The details don’t interest me. I’m pretty sure I’ll never go, not to the finished object. I don’t know when or even if they’ll build this.

What does interest me is that this huge project, even if it never gets beyond being thought about and puffed in the media, illustrates how the centre of gravity of London is moving inexorably downstream. The other Thing as big as this in that part of London is London Gateway, the big container port now being built on the north side of the Estuary, a long walk beyond Tilbury.

More Because-Now-We-Can! architecture

Indeed:

This time it’s Jean Nouvel, in Qatar:

Dezeen has more here.

More from me about the Because-Now-We-Can! style here.

The City – 5 years ago

Horrid weekend, having a cold that I’d postponed on Friday because I had a meeting to host. Sleep shot to hell. Tidying up to be done. So, quota photo time, or so I thought. Inevitably, it got out of hand:

All of that was exactly five years ago, to the day.
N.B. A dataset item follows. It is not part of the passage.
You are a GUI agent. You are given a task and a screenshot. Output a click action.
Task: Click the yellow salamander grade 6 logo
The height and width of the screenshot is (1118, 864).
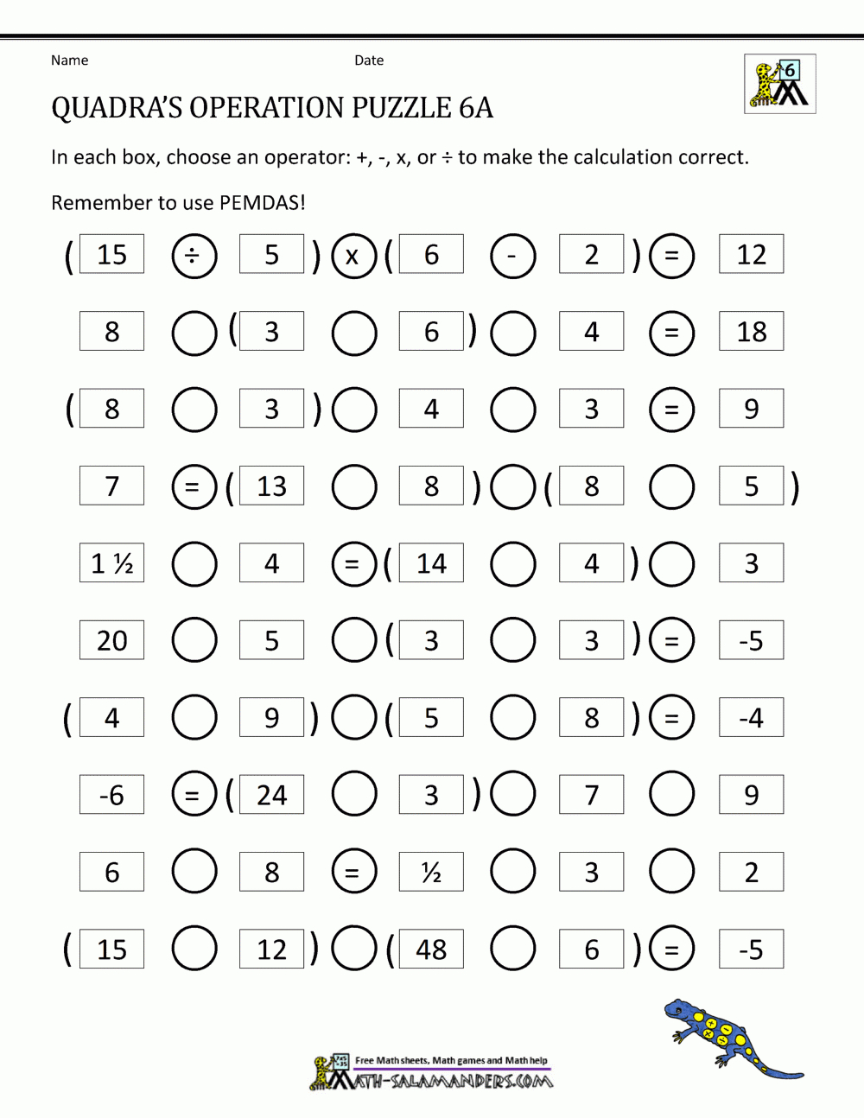click(779, 84)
Having assembled them all, I couldn’t then postpone shoving them up.

There was a Lego Gherkin next to the regular Gherkin. They still thought, or were pretending to think, that they were building the Helter Skelter, which they have now turned into something else, even bigger and a lot duller. Otherwise, it all looked much as it does now.

I really like this bus filled with architecture

As quite often noted here, I am fond of photoing tourist crap. So it was that, earlier this month, I photoed a whole clutch of photos like this:

Well, I like them. But in among them was a photo that I now think to have a bit more to it. This photo:

What I like about this is that cameras these days don’t just have better eyesight than I do; they have better eyesight than almost everyone. And by zooming in on this bus filled with Big Things, well, it’s a bit like looking through a rather weak microscope. But still one strong enough to show you something you don’t regularly see. You know what it is, but you don’t ever look closely at such a thing.

With things like flowers and insects, we all get to see lots of close-up zoom photos, because they are considered worthy of the close-up zoom treatment. There are competitions if you photo photos like that.

But tourist crap, close-up? You don’t see that very often, do you?

So, I don’t just like this photo, I really like it.

Also, note how Portcullis House made it into the bus, entirely because it is across the road from Big Ben.

Once again not mentioning The Wires!!! – this time in Kyoto

I think this must be the first The Wires!!! posting at BMNB, but there were several at BMOB. What these postings celebrate is photography that itself celebrates new architecture, typically Japanese, which is full of The Wires!!!, but which never mentions The Wires!!!

Here are some classic photos in this genre, which I first encountered in this report, celebrating a modernistical new house in Kyoto:

I tried copying the top one of these three photos from where I had first seen it, but that didn’t work. Instead I tried copying it from here. That worked, sort of, because I found I’d copied all three of the above photos, in one big old .jpg file.

But since these all three photos feature The Wires!!!, and since, once again, these The Wires!!! were never discussed in the text, I am content to just shove up all three, in one big old .jpg file.

One day, some Japanese architect is going to design a building which includes The Wires!!! itself, as a decorative feature.

I predict that as soon as The Wires!!! start getting buried, The Wires!!! will start to be missed, and will become a relentless topic of architectural analysis. In other words the opposite of what they are now.